▶ [Exercise goal]
Write out again, exactly, the lines below starting at the one with "Task: Tap yellow" and ending at the one with "Given: Click Total Mail In Folder header".

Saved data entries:
┌──
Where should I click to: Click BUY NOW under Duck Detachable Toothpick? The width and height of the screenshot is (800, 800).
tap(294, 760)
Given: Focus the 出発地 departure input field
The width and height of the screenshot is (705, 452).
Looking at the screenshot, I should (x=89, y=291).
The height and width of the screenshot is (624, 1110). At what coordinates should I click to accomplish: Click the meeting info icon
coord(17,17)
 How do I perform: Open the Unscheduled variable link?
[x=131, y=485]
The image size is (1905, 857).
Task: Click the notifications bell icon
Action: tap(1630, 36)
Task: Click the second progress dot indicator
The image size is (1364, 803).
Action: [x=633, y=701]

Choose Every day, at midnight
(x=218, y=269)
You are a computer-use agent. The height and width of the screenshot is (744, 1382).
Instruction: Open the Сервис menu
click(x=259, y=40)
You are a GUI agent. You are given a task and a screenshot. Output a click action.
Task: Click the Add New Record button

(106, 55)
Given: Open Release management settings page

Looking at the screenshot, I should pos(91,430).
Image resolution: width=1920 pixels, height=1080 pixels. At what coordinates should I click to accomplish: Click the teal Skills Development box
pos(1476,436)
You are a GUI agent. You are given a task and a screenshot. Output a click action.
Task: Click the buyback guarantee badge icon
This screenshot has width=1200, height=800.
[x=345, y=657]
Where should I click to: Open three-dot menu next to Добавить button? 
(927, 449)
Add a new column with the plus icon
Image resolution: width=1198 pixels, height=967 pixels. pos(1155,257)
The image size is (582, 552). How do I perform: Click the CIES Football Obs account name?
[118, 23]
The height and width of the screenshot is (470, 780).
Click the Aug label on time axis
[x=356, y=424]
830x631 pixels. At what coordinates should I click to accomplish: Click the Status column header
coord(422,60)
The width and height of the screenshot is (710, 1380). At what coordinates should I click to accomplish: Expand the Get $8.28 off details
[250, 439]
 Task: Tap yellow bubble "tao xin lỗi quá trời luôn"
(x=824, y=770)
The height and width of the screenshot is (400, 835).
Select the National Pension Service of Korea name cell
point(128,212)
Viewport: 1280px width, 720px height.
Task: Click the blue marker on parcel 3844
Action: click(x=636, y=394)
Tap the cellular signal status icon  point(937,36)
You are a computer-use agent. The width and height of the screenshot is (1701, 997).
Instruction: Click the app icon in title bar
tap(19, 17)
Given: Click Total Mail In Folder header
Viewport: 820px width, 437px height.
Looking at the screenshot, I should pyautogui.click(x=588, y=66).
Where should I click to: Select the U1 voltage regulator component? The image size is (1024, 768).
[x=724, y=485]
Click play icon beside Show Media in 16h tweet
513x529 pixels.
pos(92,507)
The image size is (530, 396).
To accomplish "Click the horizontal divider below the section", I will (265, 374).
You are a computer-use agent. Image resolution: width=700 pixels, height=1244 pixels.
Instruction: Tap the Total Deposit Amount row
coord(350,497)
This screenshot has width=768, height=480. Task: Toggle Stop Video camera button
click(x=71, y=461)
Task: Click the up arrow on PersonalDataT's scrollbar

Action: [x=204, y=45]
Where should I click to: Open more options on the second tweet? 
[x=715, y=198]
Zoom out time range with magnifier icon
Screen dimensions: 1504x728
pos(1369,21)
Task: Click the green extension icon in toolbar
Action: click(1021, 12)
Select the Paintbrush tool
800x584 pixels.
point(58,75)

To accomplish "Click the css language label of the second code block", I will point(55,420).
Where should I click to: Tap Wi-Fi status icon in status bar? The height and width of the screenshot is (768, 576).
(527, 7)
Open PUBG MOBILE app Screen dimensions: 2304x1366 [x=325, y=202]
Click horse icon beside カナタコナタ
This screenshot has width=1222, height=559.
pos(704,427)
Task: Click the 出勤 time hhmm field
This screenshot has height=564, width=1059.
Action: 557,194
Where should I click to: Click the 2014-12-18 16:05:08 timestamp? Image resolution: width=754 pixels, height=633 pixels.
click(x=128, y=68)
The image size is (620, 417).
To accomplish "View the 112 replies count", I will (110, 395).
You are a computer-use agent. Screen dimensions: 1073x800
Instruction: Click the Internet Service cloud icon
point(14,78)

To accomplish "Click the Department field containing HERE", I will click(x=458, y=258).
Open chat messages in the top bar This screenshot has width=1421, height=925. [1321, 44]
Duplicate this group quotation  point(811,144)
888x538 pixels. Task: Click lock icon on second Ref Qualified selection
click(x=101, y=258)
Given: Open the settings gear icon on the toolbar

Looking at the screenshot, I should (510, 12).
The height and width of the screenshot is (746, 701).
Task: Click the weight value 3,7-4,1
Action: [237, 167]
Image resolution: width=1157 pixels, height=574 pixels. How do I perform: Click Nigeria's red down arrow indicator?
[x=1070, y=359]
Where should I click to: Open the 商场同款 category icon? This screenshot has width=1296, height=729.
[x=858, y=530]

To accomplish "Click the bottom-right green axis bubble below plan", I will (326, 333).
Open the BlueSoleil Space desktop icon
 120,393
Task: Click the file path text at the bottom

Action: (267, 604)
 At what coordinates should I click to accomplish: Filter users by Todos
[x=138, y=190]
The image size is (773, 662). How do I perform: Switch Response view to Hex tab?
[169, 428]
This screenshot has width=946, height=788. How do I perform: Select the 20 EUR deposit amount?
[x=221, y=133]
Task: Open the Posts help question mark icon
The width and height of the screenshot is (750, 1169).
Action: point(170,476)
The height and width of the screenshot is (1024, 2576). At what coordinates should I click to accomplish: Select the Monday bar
└──
▶ [Problem solution]
 Task: Tap yellow bubble "tao xin lỗi quá trời luôn"
(x=824, y=770)
The height and width of the screenshot is (400, 835).
Select the National Pension Service of Korea name cell
point(128,212)
Viewport: 1280px width, 720px height.
Task: Click the blue marker on parcel 3844
Action: click(x=636, y=394)
Tap the cellular signal status icon  point(937,36)
You are a computer-use agent. The width and height of the screenshot is (1701, 997).
Instruction: Click the app icon in title bar
tap(19, 17)
Given: Click Total Mail In Folder header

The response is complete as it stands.